Il suono e l'intraprendenza, l'alta fedeltà e l'innovazione. Il nome doveva essere tutto questo. "Sony" è tutto questo: l'incrocio tra il nome latino del suono - sonus - e un'espressione – Sonny Boys – usata allora in Giappone per indicare i giovani con spirito libero e innovatore. Come Masaru Ibuka e Akyo Morita, che nel 1946 fondano un'azienda di elettronica, la Tokyo Tsushin Kogyo (Tokyo Telecommunications Laboratory). Ibuka è un ingegnere, Morita un fisico. Insieme danno vita a una società di venti dipendenti che nel 1955 lancia la prima radio a transistor.
Quello stesso anno i due sonny boys ricevono dall'americana Bulova un ordine per 100mila apparecchi, a un'unica condizione però: che negli Stati Uniti portino il marchio Bulova. Akyo Morita si oppone in modo deciso. Ha forse già in mente quel nome dal suono english con cui tre anni dopo battezza la società, superando le resistenze della sua banca, la Mitsui, che non vuol perdere il decennale lavoro speso a far conoscere Tokyo Tsushin Kogyo nel mondo.
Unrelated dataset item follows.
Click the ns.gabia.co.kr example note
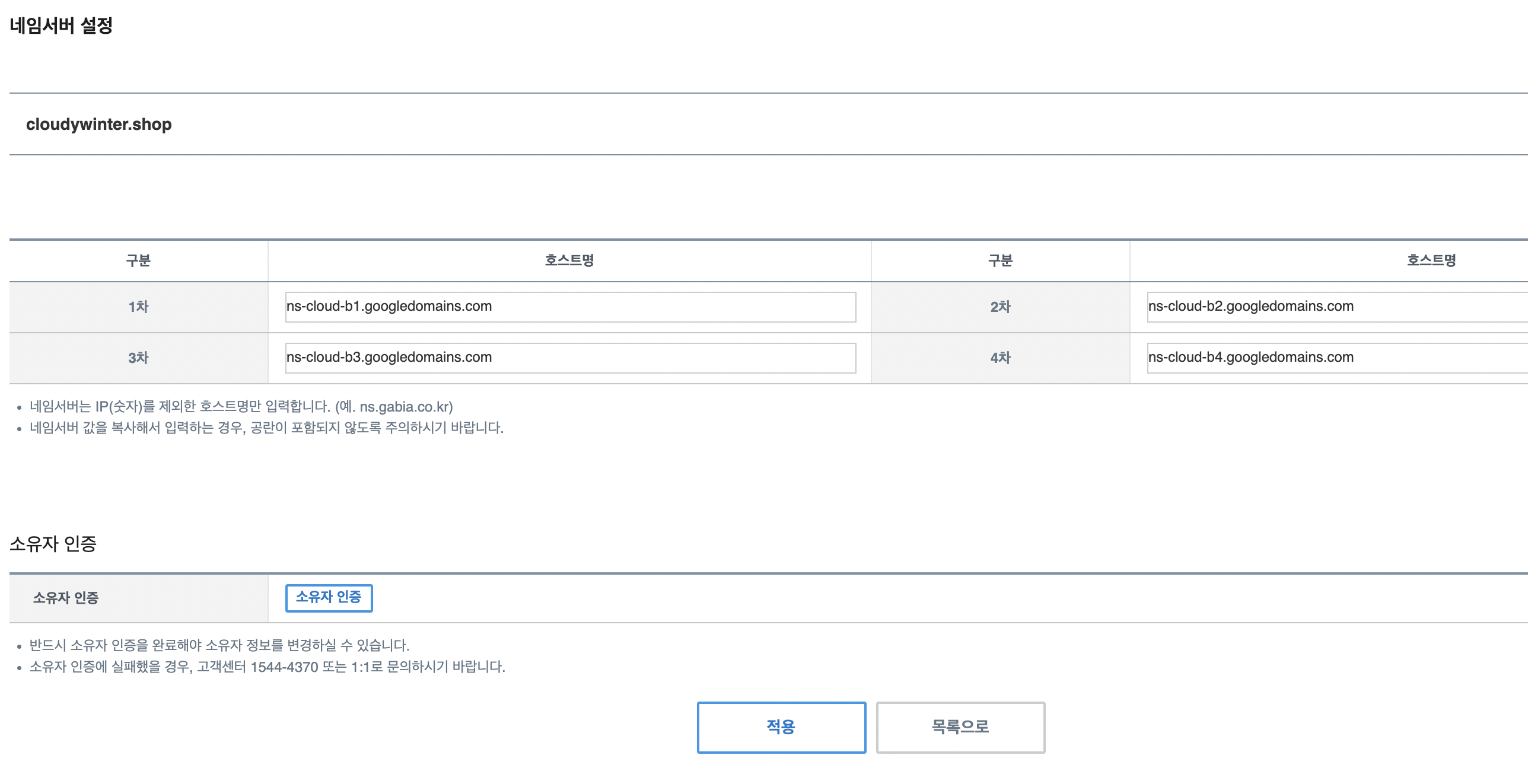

Ma l'azienda ha bisogno di un altro nome, facile da memorizzare in tutte lingue, e il marchio Ttk appartiene già a una compagnia telefonica giapponese. Così arriva "Sony", che fa dimenticare in poco tempo il vecchio nome. E dà spago alle voci più disparate sull'origine della sua nascita.
Compresa quella che ipotizza connessioni con l'industria petrolifera, per cui "Sony" sarebbe acronimo di "Standard Oil of New York". Nei suoi laboratori intanto fioriscono i primati: il televisore a colori, il Trinitron (1968), la videocassetta (1971), il walkman (1979), il cd (1982) e la videocamera amatoriale (1983). Una società sempre all'avanguardia e pronta ad espandersi. Oggi Sony non è solo leader mondiale dell'elettronica, ma anche una casa cinematografica (Sony Pictures) e un'industria discografica (Sony Music). Per alcuni quel nome significa soprattutto fotografia e telefonia. Per moltissimi significa evasione. Sono quelli che corrono ad accendere la Playstation.